Removing the belly at home

To eliminate fat deposits on your abdomen, especially in its lower part, Prepare to exercise every day. However, not long-only 10-20 minutes. At first-warm-up: 20-25 inclinations forward, 20 circular movements of the hips (while pulling on the abdomen), about 50 jumps in place (simulating work with a skipping rope).

We pass to the direct training of the lower abdomen. First, we perform vertical scissors: lying on the back, hands along the trunk, lift the legs vertically upwards. Now lower one (say to the left), then return it to its starting position and repeat the exercise with the other naked. Movements are carried out smoothly, without jerks and accelerations. Total 20-25 repetitions for 4 approaches.

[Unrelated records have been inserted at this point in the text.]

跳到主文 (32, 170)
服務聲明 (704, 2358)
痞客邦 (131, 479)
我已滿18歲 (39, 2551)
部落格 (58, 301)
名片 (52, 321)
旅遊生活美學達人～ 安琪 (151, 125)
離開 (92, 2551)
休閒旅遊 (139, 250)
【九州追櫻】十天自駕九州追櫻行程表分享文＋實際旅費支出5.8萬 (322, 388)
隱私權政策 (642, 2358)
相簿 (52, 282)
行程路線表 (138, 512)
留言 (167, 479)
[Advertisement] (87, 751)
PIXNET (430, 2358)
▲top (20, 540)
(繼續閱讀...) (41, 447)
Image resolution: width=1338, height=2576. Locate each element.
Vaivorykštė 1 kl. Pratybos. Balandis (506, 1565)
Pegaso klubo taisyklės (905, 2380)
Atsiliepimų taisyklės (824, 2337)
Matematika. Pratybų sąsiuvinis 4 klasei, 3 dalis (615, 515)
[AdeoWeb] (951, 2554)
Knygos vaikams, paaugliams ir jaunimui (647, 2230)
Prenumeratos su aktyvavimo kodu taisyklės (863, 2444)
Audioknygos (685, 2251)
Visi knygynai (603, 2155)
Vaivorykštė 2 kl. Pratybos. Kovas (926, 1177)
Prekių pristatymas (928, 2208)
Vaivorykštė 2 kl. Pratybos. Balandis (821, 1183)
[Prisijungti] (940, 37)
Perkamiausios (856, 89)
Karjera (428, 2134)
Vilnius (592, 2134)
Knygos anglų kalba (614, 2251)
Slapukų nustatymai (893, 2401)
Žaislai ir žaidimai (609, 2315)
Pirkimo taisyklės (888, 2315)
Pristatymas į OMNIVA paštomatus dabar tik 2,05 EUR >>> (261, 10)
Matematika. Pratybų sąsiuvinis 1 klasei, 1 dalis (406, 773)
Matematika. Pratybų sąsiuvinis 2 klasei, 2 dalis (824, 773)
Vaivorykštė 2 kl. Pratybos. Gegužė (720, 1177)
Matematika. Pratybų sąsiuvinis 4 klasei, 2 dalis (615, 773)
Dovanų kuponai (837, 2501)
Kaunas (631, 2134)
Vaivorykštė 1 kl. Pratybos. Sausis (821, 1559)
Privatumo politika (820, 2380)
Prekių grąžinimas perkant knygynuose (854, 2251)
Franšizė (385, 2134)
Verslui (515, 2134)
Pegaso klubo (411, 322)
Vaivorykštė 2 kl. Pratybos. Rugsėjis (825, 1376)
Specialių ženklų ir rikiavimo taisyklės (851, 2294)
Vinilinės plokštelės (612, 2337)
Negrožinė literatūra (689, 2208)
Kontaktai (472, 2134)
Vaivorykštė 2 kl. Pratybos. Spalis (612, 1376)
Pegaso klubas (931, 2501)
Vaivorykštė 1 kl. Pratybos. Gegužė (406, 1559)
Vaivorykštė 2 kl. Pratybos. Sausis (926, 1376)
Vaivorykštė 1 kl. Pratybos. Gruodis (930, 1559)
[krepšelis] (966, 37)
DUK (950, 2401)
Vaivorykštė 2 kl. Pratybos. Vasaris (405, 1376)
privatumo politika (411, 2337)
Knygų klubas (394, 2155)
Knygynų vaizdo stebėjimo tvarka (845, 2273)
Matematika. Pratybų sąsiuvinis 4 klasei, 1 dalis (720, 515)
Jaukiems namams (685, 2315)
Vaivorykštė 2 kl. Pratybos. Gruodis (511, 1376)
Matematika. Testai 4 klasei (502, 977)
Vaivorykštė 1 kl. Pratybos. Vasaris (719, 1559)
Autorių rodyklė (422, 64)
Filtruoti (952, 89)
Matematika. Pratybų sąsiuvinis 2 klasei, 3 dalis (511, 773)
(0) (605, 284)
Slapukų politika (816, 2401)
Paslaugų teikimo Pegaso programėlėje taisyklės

Stand in the starting position for push-ups, bring the pelvis up. Now bend the right leg in the knee and bring it to the chest, and then straighten the leg upwards. Repeat the exercise 20-25 times. Do the same with the other foot. Total 4 approaches. Exercise is designed for abdominal and lumbar muscles. In addition, the buttocks and thigh muscles are involved.

Take the starting position lying on your back, legs straightened, hands behind your head. Simultaneously lift the body and pull the legs, bending them in the knees to the chest. Returning to the starting position, do not put your feet on the floor – hold them at a low height. 4 approaches for 20-25 repetitions. Finish the workout with your legs waving in front of you. In total, each leg should be performed at once 20-25 repetitions for 4 sets (alternate legs).

If it is difficult to perform 4 approaches, start with 2-3 or even one. If it is difficult to do 20 repetitions at once, limit yourself to a lower number. Be sure to perform the movement at the expense of the muscles of the press, and not the legs.

Over time, the training program can be upgraded, replacing individual exercises with leg lifts in the prone position, a “bicycle” (turning imaginary pedals in front of you lying down), etc.to complicate the program, you can perform jumps in place after each approach (10-15).